Un sujet de Wandrille Lanos

Avec moins de 8 % de chômeurs, le modèle anglais intrigue une Europe en pleine crise économique. Son mot d’ordre : la flexibilité. Dans tous les secteurs, les Anglais apprennent à ne plus compter leurs heures. Ils oublient les horaires fixes et la pause pour le thé. Une conception du travail qui semble très éloignée de de celle de la France.

Une équipe d’Envoyé Spécial a enquêté sur ce modèle. Elle a rencontré des entrepreneurs français qui s’installent à Londres parce que le droit du travail leur paraît moins contraignant, et des salariés qui estiment bénéficier de cette souplesse. Mais les journalistes Wandrille Lanos, Donatien Lemaître et Bertrand Jeanneau ont également enquêté sur des aspects plus controversés de ce modèle, comme le contrat « zéro heure » : un contrat qui ne garantit pas aux employés qui le signent un nombre d’heures de travail minimum. Entre 250 000 et 5 millions de Britanniques seraient actuellement concernés. S’il permet à certains de s’organiser pour développer des projets personnels, le contrat zéro heure est surtout à l’origine d’une précarité grandissante dans le pays. Des gratte-ciels du quartier d’affaires de la City à la banlieue de Newcastle, voyage au cœur d’une Angleterre prête à tout pour travailler.

"Envoyé Spécial – Chômage : enquête sur les chiffres du Pôle Emploi", le 30/01 à 20h45 sur France 2

Un sujet de Donatien Lemaître

C’est un rituel en France depuis les années 60. Les chiffres du chômage sont publiés tous les mois et commentés par les hommes politiques et les journalistes. A l’heure où l’inversion de la courbe promise par François Hollande est un enjeu crucial pour le gouvernement, une équipe d’Envoyé Spécial a pu pénétrer dans les coulisses des chiffres de Pôle emploi.

Avec les statisticiens du Ministère du travail, 4 jours avant la publication des données, puis avec le ministre Michel Sapin au moment où il en prend connaissance, jusqu’aux rédactions 24 heures plus tard, itinéraire d’une information hautement sensible qui circule sous le plus strict embargo.

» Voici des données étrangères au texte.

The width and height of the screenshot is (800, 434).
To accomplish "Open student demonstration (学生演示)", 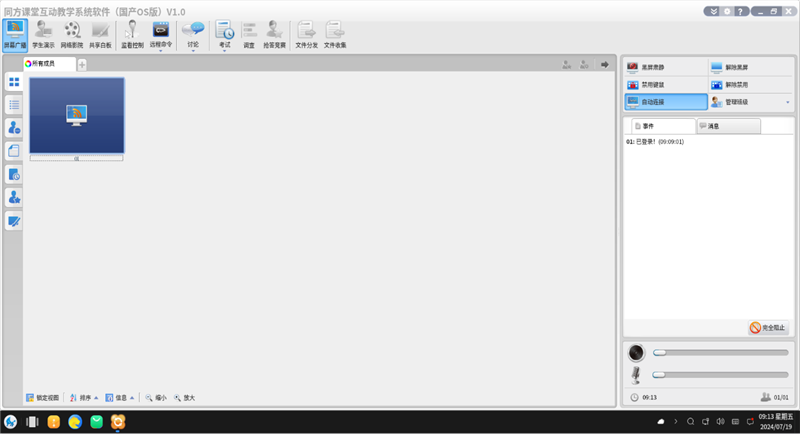I will (43, 34).
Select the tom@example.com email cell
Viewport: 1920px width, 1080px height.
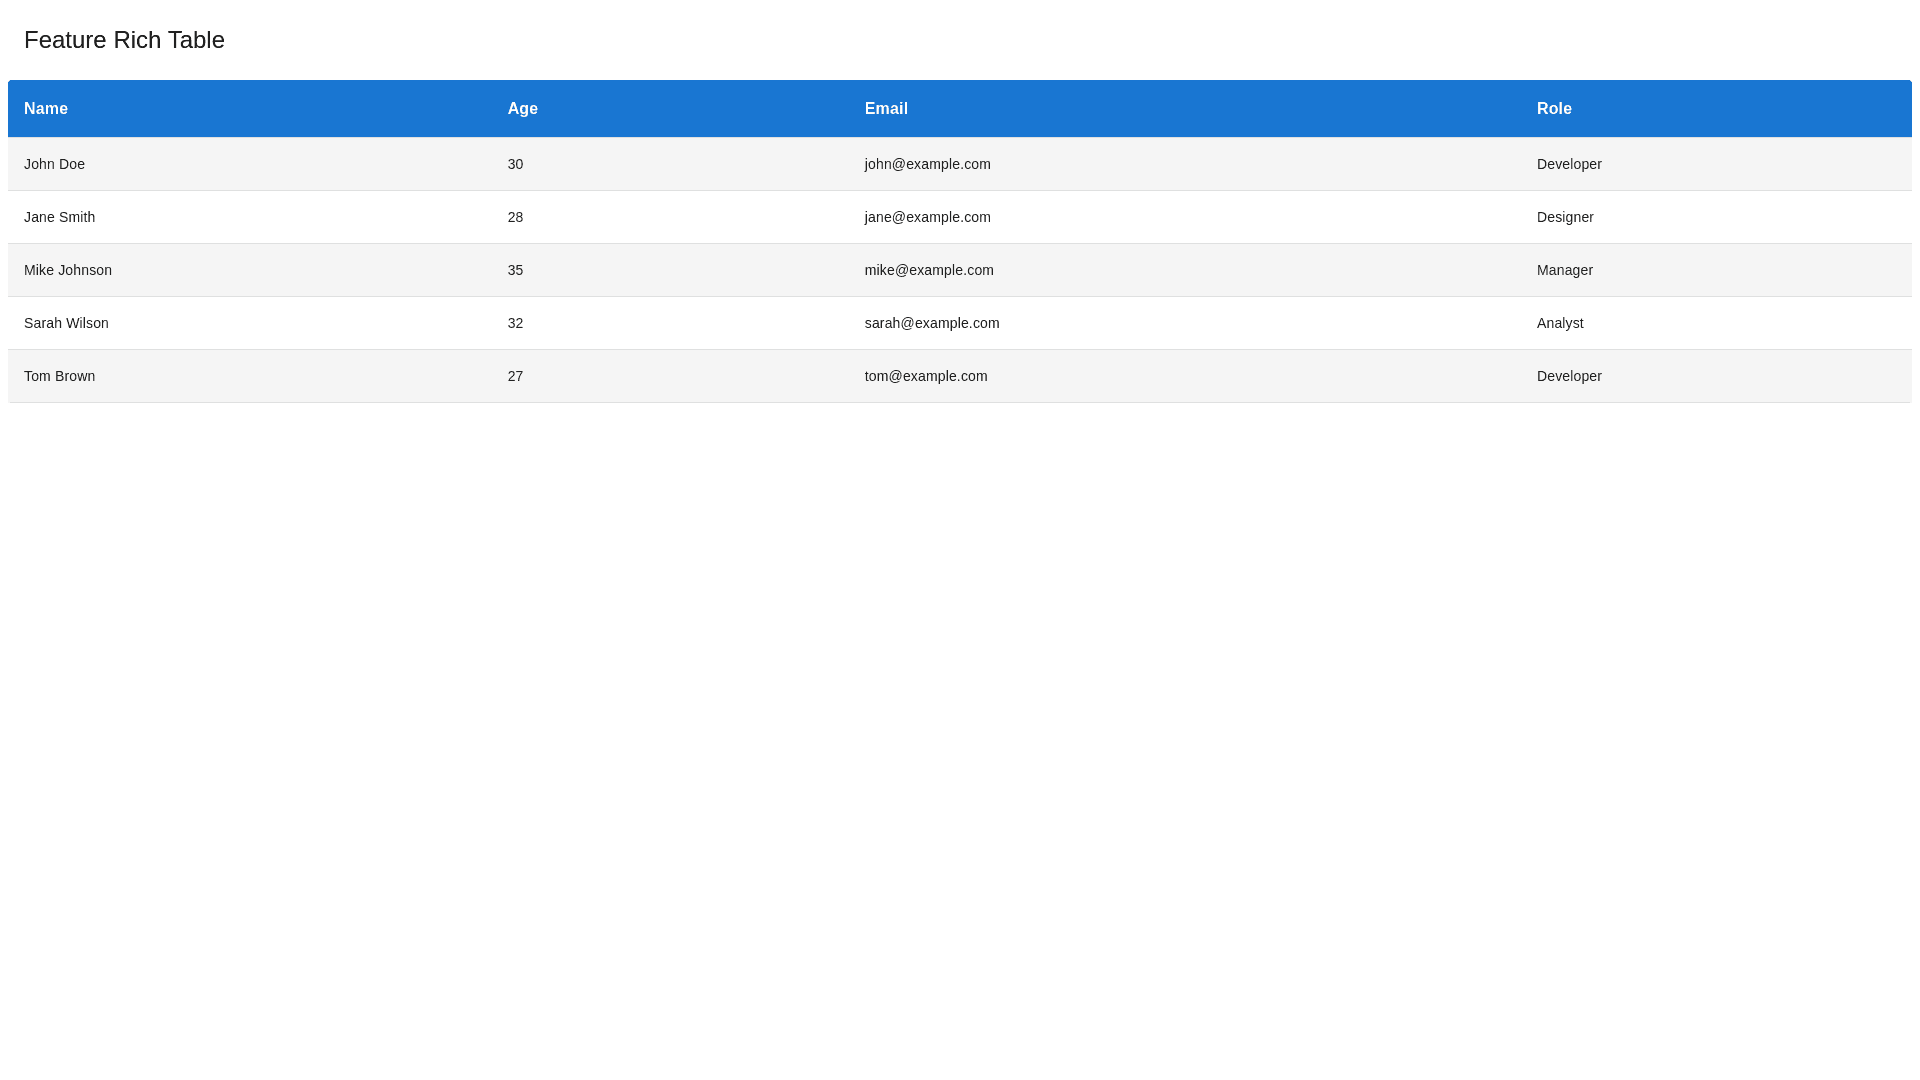click(x=925, y=376)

Donatien Lemaître a aussi enquêté sur tous ces Français qui ne travaillent pas et qui n’apparaissent pas dans les statistiques de Pôle emploi. Enfin, il a suivi la course aux signatures pour les emplois d’avenir, le dispositif mis en place par le gouvernement pour faire reculer rapidement le nombre de demandeurs d’emplois. Son enquête pose une question : les chiffres mensuels de Pôle emploi reflètent-ils la réalité du chômage en France ?

Envoyé Spécial
Enquête sur les chiffres du Pôle Emploi
A voir le 30/01 à 20h45 sur France 2

« Les Infiltrés : Pôle Emploi, mission impossible », vendredi 01/02 à 22h50 sur France 2

Les infiltrés reviennent sur France2 avec quatre numéros. Comme à chaque fois les équipes de CAPA ont saisi une réalité qu’on ne voit pas habituellement, surtout lorsqu’on se présente comme un journaliste.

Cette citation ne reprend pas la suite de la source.